## THE TASK
Your answer should be exactly the lines from the one that contains "Click the SEGA logo in the game" through the final line of the entries below, and nothing else.

## RECORDS TO PROCESS
◆ ◆ ◆ ◆

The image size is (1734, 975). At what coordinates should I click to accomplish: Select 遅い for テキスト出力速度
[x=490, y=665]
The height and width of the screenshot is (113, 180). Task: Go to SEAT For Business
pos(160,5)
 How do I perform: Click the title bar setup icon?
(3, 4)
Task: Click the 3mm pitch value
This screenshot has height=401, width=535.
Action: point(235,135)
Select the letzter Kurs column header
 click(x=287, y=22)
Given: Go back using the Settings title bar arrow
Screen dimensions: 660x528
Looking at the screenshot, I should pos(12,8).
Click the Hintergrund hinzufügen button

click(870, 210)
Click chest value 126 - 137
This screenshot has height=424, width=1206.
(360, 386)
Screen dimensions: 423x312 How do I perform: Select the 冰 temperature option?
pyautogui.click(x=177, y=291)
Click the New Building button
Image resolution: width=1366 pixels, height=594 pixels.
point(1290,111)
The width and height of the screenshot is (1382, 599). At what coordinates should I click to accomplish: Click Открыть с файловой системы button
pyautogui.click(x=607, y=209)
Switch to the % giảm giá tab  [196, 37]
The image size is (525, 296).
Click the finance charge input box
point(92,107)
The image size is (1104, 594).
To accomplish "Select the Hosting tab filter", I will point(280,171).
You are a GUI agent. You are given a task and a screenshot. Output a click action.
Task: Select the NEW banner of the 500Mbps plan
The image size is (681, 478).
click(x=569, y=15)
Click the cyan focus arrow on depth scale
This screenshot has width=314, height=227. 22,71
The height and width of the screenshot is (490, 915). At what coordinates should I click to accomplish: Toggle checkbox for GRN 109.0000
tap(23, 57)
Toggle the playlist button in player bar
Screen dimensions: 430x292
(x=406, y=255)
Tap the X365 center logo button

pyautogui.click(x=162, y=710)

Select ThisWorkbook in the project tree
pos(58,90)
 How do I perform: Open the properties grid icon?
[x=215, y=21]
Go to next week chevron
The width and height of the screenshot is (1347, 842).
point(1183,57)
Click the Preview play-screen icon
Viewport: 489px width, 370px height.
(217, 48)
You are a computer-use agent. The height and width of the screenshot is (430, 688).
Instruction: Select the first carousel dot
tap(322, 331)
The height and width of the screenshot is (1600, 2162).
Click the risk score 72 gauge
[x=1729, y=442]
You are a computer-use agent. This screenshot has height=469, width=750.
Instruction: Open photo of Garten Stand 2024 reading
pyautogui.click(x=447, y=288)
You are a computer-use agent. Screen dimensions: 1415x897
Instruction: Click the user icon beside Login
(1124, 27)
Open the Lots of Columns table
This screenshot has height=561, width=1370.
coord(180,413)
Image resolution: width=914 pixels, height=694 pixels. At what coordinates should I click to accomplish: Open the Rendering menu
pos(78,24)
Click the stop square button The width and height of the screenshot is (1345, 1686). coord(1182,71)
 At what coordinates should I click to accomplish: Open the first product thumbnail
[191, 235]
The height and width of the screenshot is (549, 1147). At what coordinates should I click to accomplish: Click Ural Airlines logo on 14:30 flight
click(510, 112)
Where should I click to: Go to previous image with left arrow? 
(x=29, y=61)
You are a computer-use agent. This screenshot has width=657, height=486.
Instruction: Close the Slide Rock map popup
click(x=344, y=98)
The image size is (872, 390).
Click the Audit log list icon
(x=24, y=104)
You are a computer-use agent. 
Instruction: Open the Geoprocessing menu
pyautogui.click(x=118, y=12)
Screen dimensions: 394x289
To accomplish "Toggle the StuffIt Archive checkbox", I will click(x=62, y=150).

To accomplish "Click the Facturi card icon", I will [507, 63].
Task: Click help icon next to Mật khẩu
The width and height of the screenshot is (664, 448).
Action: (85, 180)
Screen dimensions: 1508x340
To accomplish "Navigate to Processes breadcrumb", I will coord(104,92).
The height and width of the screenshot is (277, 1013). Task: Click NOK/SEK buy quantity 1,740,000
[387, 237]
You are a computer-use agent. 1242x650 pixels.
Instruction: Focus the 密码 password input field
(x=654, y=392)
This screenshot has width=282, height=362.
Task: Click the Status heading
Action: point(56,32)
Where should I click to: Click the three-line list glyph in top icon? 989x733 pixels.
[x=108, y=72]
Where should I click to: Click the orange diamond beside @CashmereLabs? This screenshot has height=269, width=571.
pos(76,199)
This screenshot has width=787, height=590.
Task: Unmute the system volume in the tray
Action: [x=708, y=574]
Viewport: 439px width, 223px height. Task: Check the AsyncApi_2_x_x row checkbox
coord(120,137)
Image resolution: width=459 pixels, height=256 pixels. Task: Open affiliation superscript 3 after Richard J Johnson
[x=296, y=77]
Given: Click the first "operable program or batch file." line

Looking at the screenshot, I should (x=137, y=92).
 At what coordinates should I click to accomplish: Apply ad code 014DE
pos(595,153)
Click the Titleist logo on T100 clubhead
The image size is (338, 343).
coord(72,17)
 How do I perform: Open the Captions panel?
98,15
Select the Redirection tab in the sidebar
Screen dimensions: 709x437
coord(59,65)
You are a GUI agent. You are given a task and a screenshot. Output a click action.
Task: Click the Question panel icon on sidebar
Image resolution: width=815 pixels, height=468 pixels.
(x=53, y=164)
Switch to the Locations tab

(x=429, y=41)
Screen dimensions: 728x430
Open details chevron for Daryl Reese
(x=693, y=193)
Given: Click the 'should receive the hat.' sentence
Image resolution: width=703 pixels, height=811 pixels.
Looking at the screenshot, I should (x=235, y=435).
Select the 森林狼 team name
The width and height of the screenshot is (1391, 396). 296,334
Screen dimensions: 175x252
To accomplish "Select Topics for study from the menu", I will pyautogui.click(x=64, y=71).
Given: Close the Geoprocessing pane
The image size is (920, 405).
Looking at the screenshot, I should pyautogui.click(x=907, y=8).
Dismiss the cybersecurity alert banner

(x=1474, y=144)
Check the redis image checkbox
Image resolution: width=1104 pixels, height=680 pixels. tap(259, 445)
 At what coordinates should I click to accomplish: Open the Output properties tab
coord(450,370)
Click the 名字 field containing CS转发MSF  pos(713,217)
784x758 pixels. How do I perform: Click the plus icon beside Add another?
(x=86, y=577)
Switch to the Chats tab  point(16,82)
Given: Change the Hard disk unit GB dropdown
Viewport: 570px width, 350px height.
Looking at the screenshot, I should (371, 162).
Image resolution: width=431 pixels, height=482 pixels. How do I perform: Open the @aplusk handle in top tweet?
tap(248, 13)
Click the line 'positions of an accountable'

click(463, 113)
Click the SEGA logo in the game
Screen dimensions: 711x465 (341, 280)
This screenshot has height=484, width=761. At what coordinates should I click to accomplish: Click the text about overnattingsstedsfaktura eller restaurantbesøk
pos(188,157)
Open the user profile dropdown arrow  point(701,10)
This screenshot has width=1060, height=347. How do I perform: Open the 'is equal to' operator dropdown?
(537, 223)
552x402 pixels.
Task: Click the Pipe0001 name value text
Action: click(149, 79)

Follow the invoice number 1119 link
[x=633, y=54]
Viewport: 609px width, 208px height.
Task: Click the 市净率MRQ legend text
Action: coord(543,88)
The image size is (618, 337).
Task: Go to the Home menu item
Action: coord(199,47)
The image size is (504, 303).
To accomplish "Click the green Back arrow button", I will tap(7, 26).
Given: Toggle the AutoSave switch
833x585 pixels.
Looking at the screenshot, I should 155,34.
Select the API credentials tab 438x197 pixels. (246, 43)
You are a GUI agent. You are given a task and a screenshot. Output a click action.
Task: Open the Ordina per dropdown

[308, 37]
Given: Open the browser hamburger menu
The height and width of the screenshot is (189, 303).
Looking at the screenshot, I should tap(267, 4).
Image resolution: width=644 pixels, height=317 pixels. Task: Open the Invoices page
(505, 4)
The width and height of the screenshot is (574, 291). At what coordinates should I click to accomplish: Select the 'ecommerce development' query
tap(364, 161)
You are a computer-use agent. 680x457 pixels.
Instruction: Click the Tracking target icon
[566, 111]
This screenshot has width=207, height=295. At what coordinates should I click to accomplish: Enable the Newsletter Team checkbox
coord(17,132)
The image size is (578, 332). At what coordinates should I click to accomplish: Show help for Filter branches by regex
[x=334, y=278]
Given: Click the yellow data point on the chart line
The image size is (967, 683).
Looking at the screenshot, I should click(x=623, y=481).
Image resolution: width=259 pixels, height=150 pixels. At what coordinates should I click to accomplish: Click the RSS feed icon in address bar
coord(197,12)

◆ ◆ ◆ ◆

## TASK ANSWER
Click the SEGA logo in the game
Screen dimensions: 711x465 (341, 280)
This screenshot has height=484, width=761. At what coordinates should I click to accomplish: Click the text about overnattingsstedsfaktura eller restaurantbesøk
pos(188,157)
Open the user profile dropdown arrow  point(701,10)
This screenshot has width=1060, height=347. How do I perform: Open the 'is equal to' operator dropdown?
(537, 223)
552x402 pixels.
Task: Click the Pipe0001 name value text
Action: click(149, 79)

Follow the invoice number 1119 link
[x=633, y=54]
Viewport: 609px width, 208px height.
Task: Click the 市净率MRQ legend text
Action: coord(543,88)
The image size is (618, 337).
Task: Go to the Home menu item
Action: coord(199,47)
The image size is (504, 303).
To accomplish "Click the green Back arrow button", I will tap(7, 26).
Given: Toggle the AutoSave switch
833x585 pixels.
Looking at the screenshot, I should 155,34.
Select the API credentials tab 438x197 pixels. (246, 43)
You are a GUI agent. You are given a task and a screenshot. Output a click action.
Task: Open the Ordina per dropdown

[308, 37]
Given: Open the browser hamburger menu
The height and width of the screenshot is (189, 303).
Looking at the screenshot, I should tap(267, 4).
Image resolution: width=644 pixels, height=317 pixels. Task: Open the Invoices page
(505, 4)
The width and height of the screenshot is (574, 291). At what coordinates should I click to accomplish: Select the 'ecommerce development' query
tap(364, 161)
You are a computer-use agent. 680x457 pixels.
Instruction: Click the Tracking target icon
[566, 111]
This screenshot has width=207, height=295. At what coordinates should I click to accomplish: Enable the Newsletter Team checkbox
coord(17,132)
The image size is (578, 332). At what coordinates should I click to accomplish: Show help for Filter branches by regex
[x=334, y=278]
Given: Click the yellow data point on the chart line
The image size is (967, 683).
Looking at the screenshot, I should click(x=623, y=481).
Image resolution: width=259 pixels, height=150 pixels. At what coordinates should I click to accomplish: Click the RSS feed icon in address bar
coord(197,12)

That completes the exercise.